Gründer haben oft Eltern mit akademischem Abschluss oder eigener Firma, was Chancen und Hürden beeinflusst. Kontakte und finanzielle Unterstützung spielen wichtige Rolle.
Studie: Startups häufig aus Akademiker- oder Unternehmerfamilien

Laut einer aktuellen Studie stammen viele Gründer von Startups aus einer Akademiker- oder Unternehmerfamilie. Sechs von zehn Gründern dieser jungen Unternehmen haben mindestens einen Elternteil mit akademischem Abschluss, 14 Prozent sogar mit Doktortitel, wie aus einer Untersuchung der Bertelsmann-Stiftung hervorgeht. Im Jahr 2023 wurden 1800 Gründer zu ihrem familiären Hintergrund befragt.
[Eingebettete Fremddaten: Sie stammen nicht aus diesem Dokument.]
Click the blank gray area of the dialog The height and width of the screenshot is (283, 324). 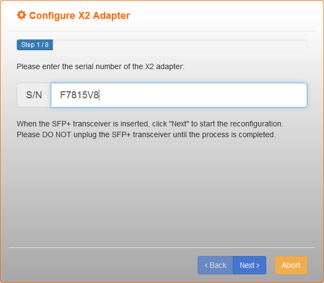[162, 192]
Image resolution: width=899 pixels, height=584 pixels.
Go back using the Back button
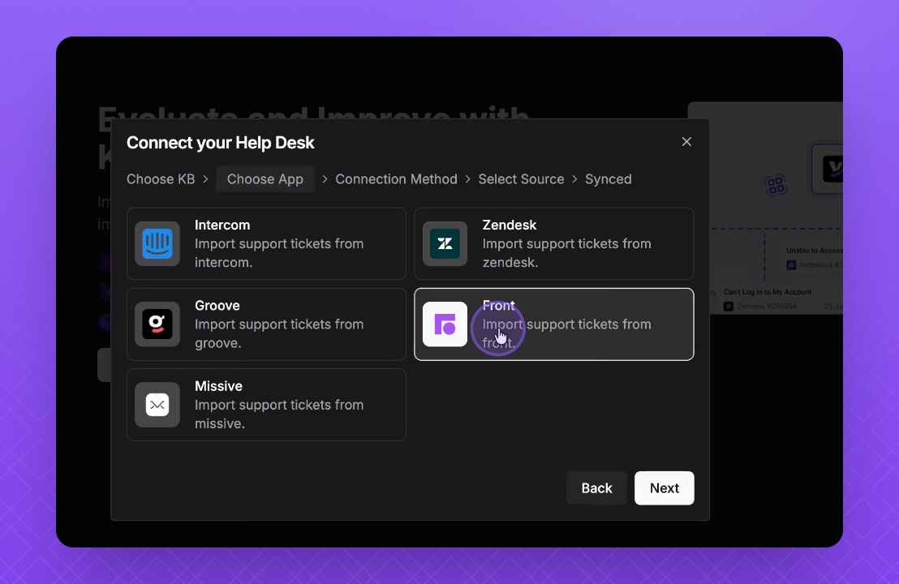596,488
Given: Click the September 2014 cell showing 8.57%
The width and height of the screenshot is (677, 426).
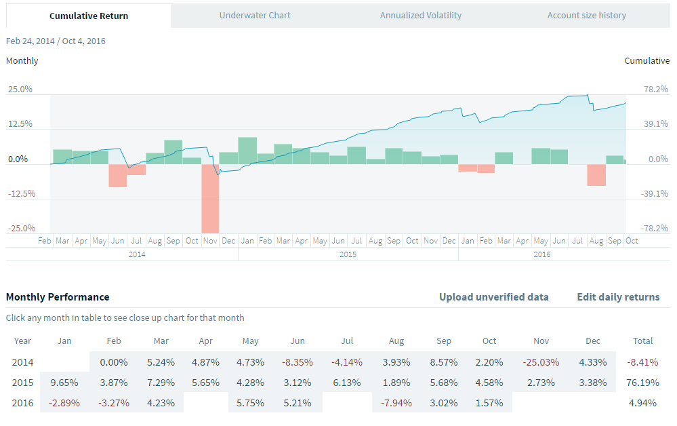Looking at the screenshot, I should click(443, 362).
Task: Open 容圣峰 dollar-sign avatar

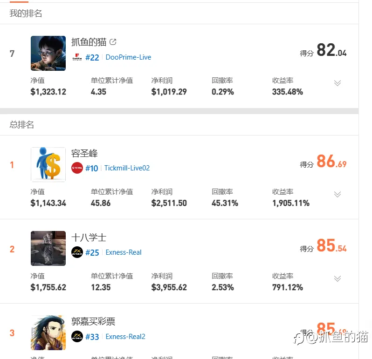Action: 48,164
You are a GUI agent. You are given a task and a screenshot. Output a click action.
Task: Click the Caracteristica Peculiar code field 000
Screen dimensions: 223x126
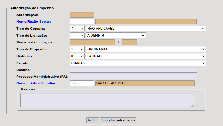(82, 83)
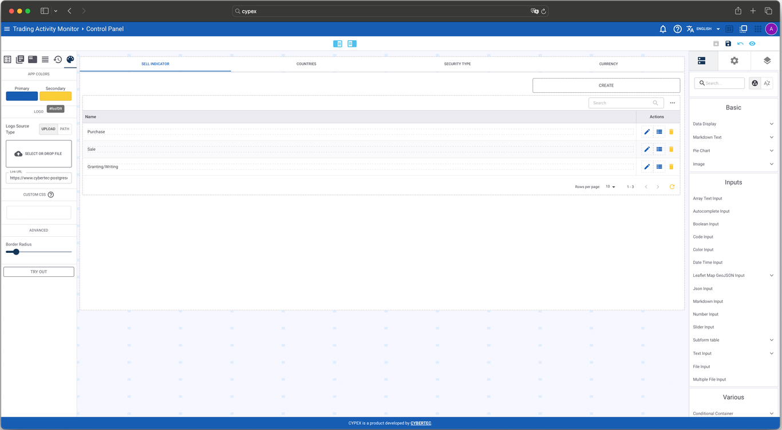Screen dimensions: 782x430
Task: Click the CREATE button
Action: (606, 85)
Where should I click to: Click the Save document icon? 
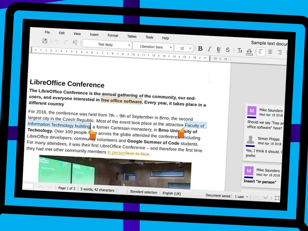pyautogui.click(x=45, y=41)
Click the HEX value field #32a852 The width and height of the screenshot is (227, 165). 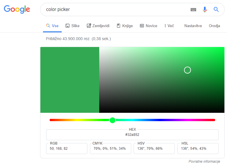click(x=132, y=135)
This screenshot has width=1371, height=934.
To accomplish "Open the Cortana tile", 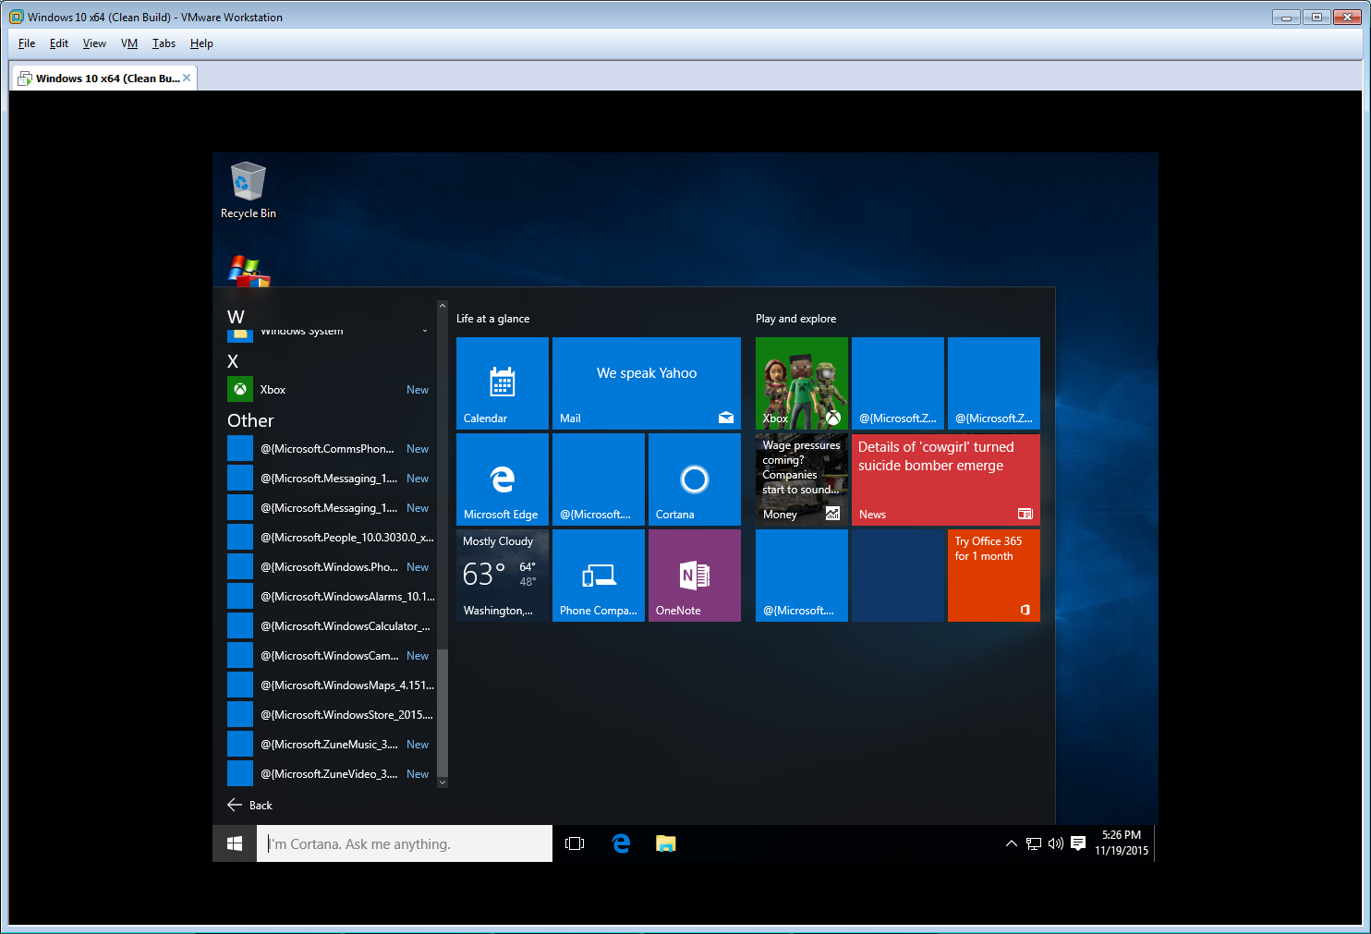I will [694, 479].
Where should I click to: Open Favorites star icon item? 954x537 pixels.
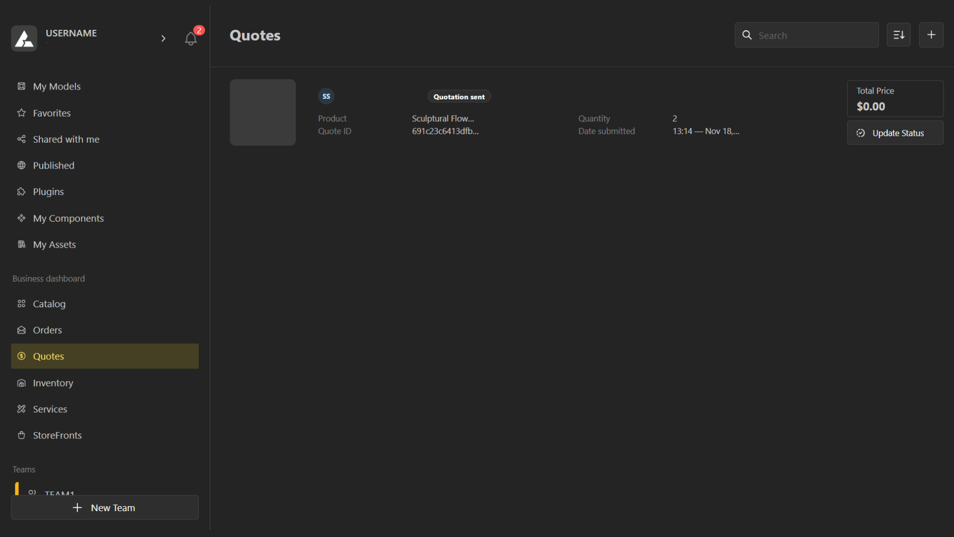[x=52, y=113]
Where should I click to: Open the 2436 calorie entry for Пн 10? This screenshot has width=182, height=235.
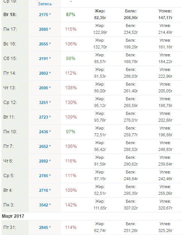pos(44,132)
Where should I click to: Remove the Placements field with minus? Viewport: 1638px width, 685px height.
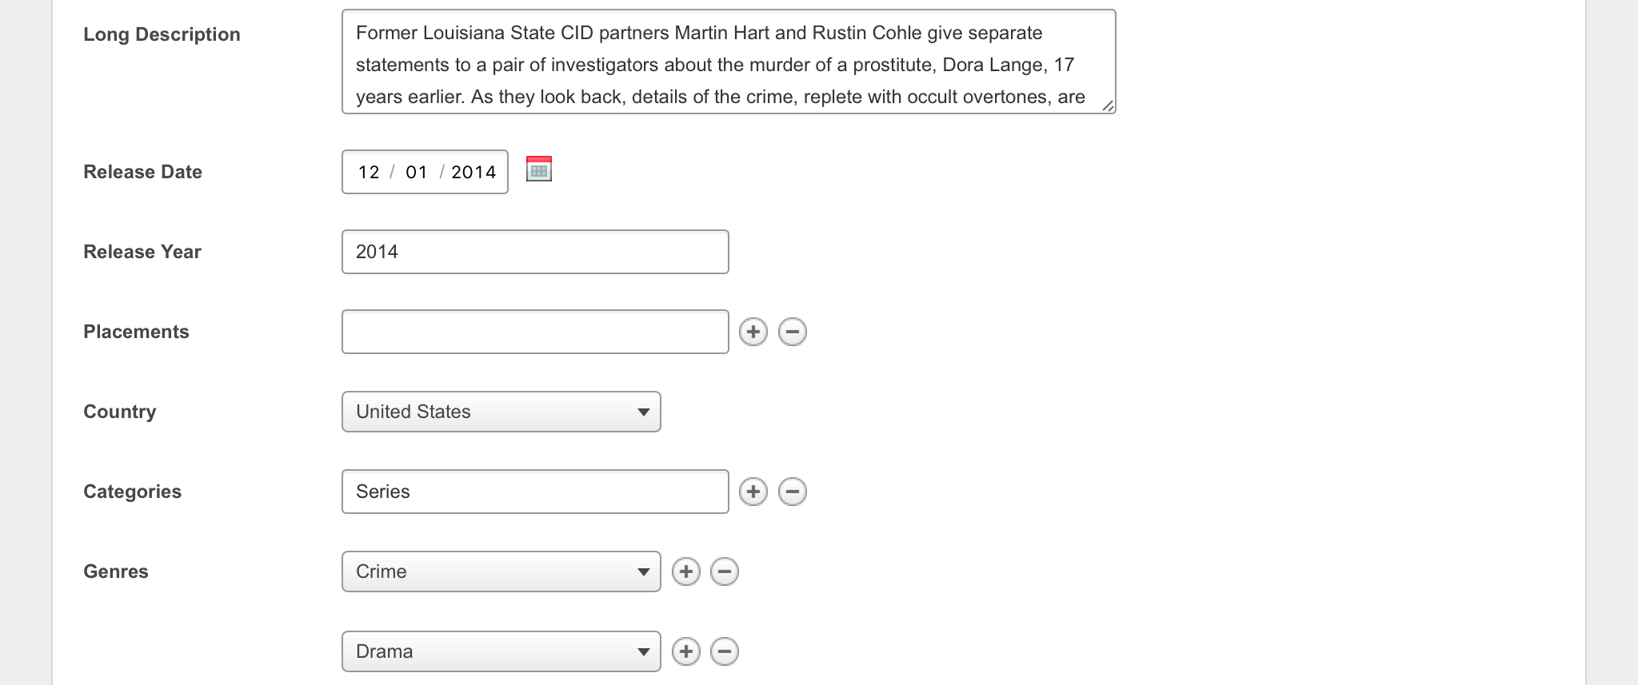(x=792, y=332)
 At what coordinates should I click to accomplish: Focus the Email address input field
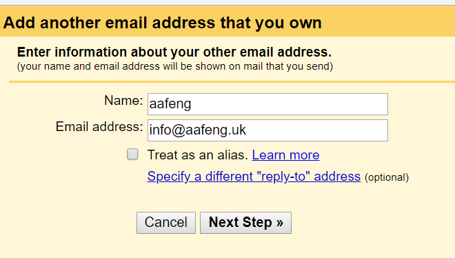[x=267, y=130]
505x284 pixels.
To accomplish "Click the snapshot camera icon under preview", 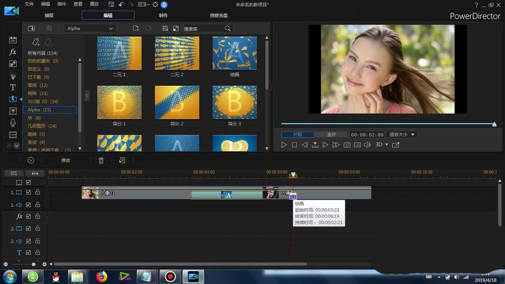I will (x=347, y=145).
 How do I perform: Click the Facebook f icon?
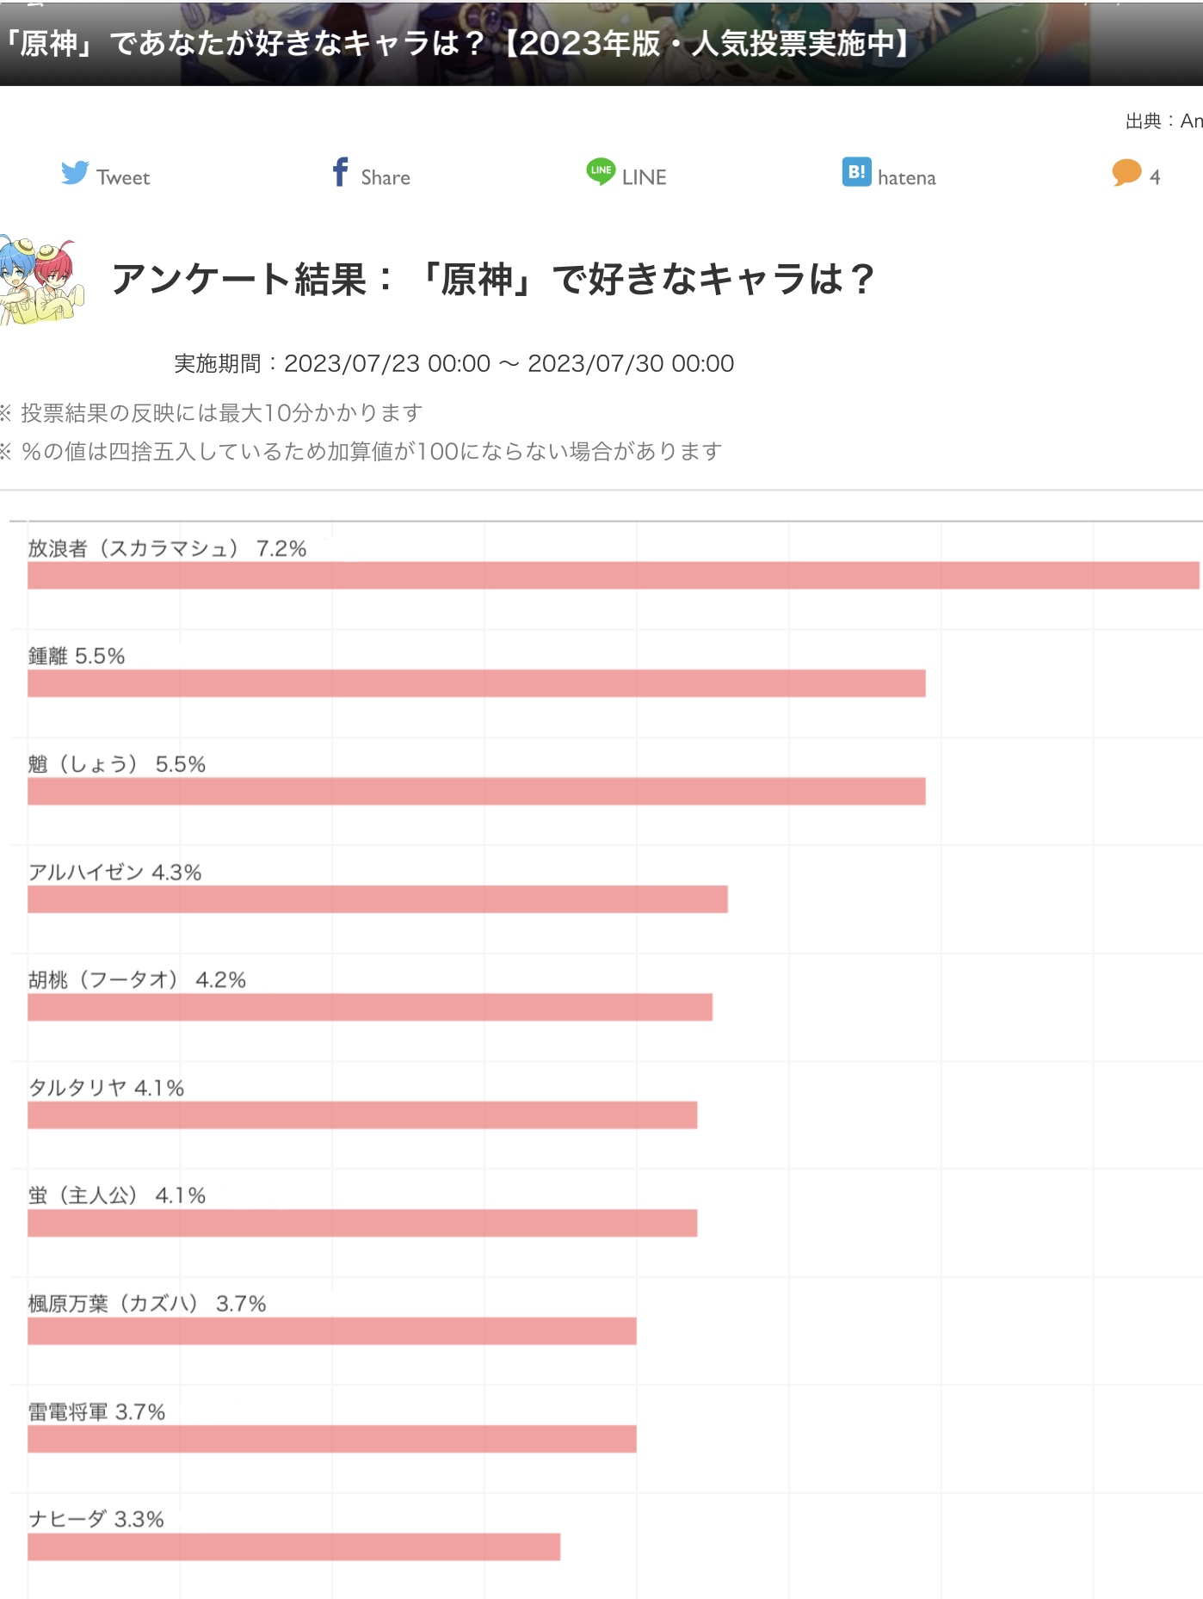click(341, 172)
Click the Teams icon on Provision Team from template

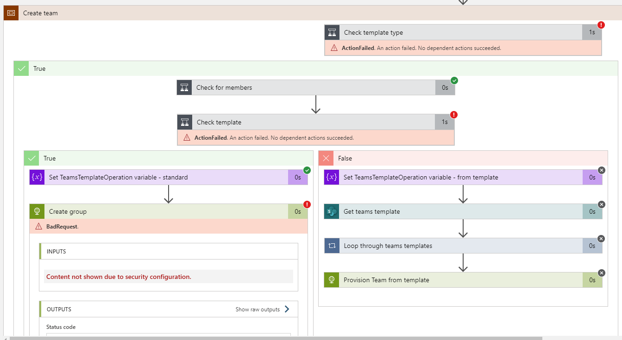tap(332, 280)
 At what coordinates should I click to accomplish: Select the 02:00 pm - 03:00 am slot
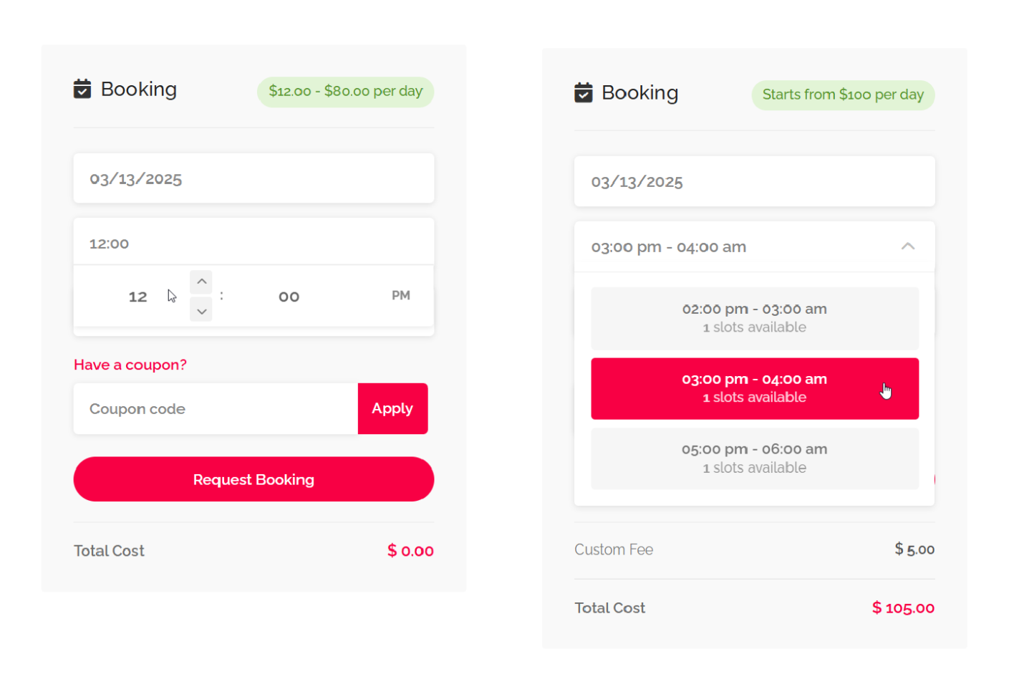click(754, 318)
Es scheint also, dass der Unternehmergeist oft in der Familie verwurzelt ist: Bei über einem Drittel der gründenden Jungunternehmer hatten Mutter, Vater oder beide eine selbstständige Tätigkeit, 24 Prozent leiteten oder leiten sogar ein Unternehmen mit eigenen Angestellten. Im Vergleich dazu sind nur 4 Prozent aller Erwerbstätigen als Unternehmer mit Beschäftigten tätig. Umgekehrt zeigt sich, dass die Gruppe der Angestellten bei den Eltern der Gründerinnen und Gründer unterrepräsentiert ist.
«Vitamin B»: Nützliche Kontakte aus dem familiären Umfeld
Damit deuteten die Zahlen einerseits auf eine sich auch im Startup-Ökosystem manifestierende «Schieflage im Bildungssystem», andererseits zeige sich der Effekt von Erfahrungen und Kenntnissen, die im familiären Kontext gemacht wurden, so die Studienautoren. Vorbilder, Bestärkung und Sicherheit seien hier wichtige Einflussgrößen.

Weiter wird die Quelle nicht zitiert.